## The data

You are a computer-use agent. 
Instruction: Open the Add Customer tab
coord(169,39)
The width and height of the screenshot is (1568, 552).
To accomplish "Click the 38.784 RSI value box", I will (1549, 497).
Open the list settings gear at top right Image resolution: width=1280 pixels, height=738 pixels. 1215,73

* * *

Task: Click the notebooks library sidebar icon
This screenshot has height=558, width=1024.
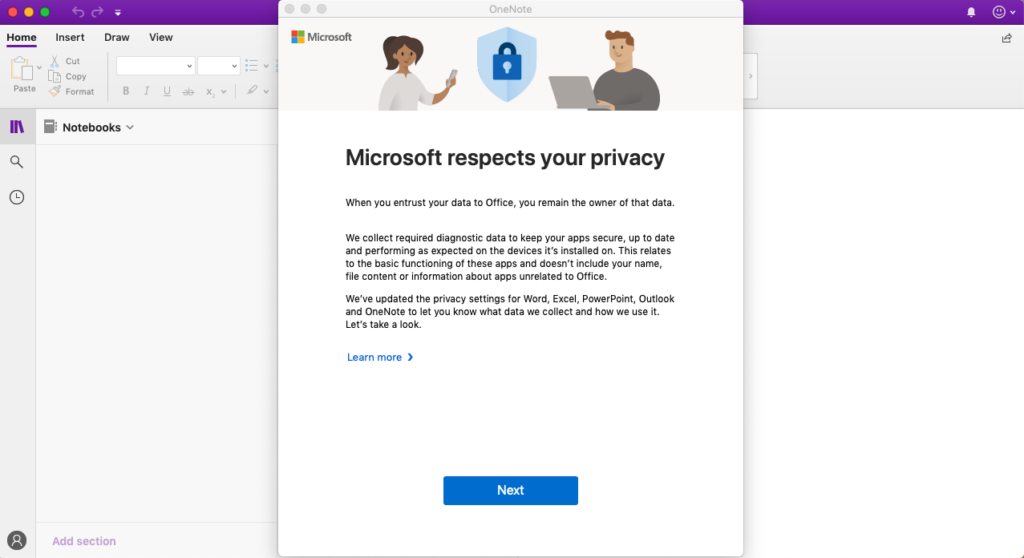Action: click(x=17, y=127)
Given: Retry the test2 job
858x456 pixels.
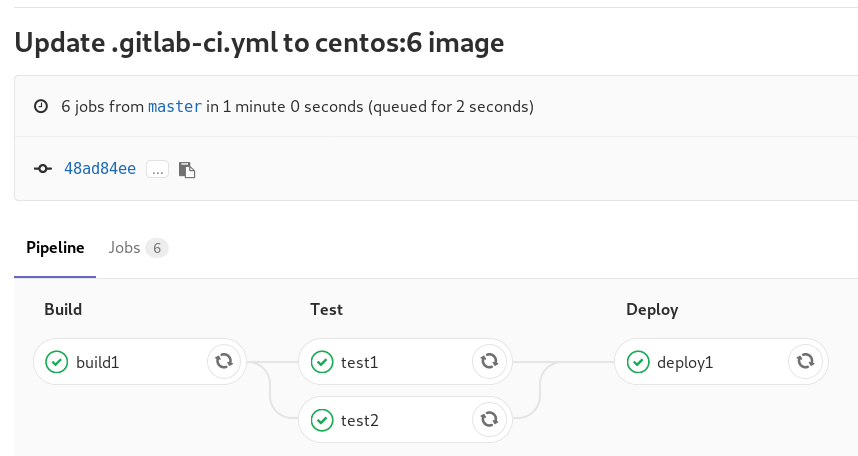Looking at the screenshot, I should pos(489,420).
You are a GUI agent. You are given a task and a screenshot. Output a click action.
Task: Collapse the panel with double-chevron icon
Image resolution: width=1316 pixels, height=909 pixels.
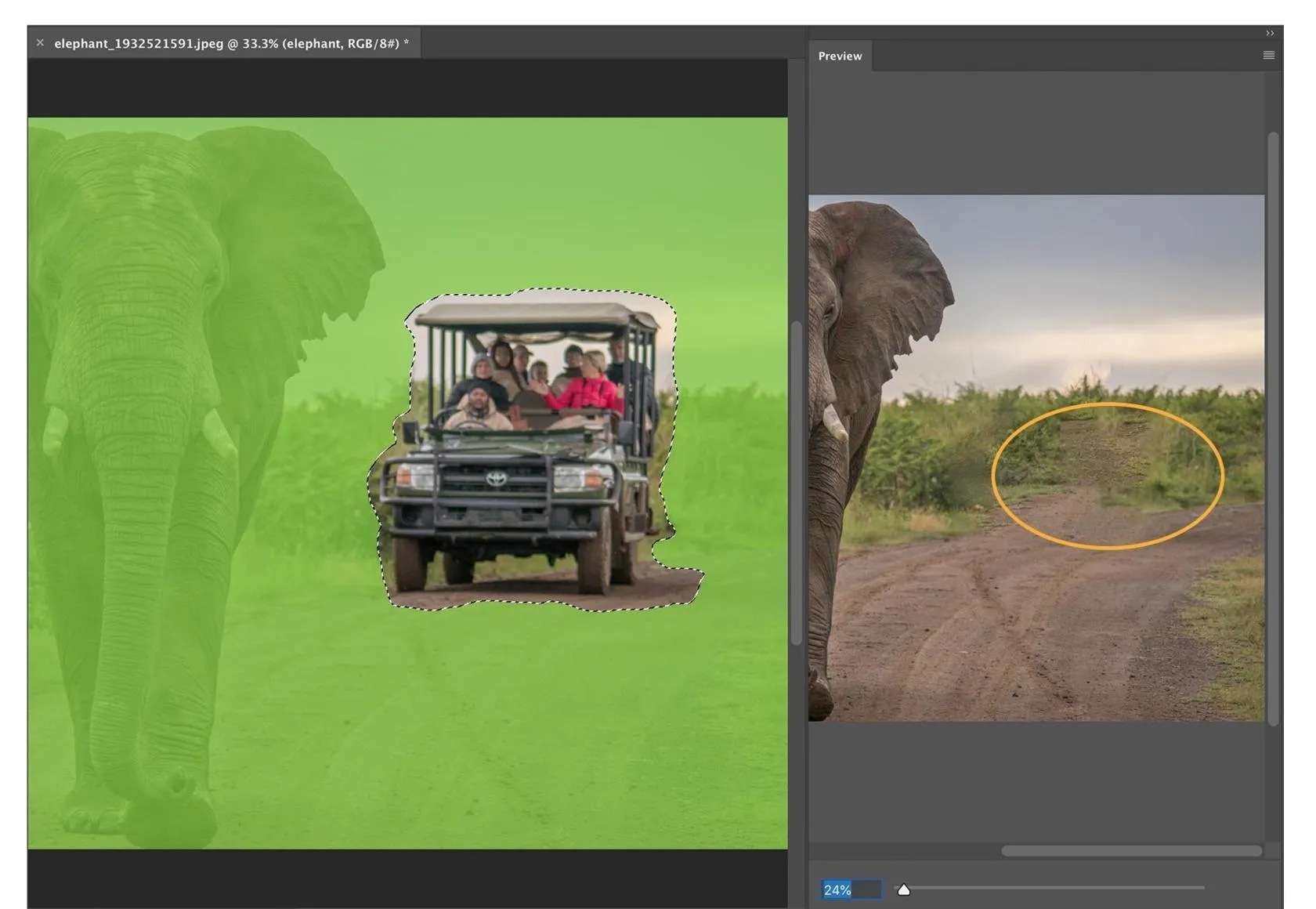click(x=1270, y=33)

## Task objective
For the word "icon", report how many lines of the records contain it; respond with the number only.

## Exercise answer
2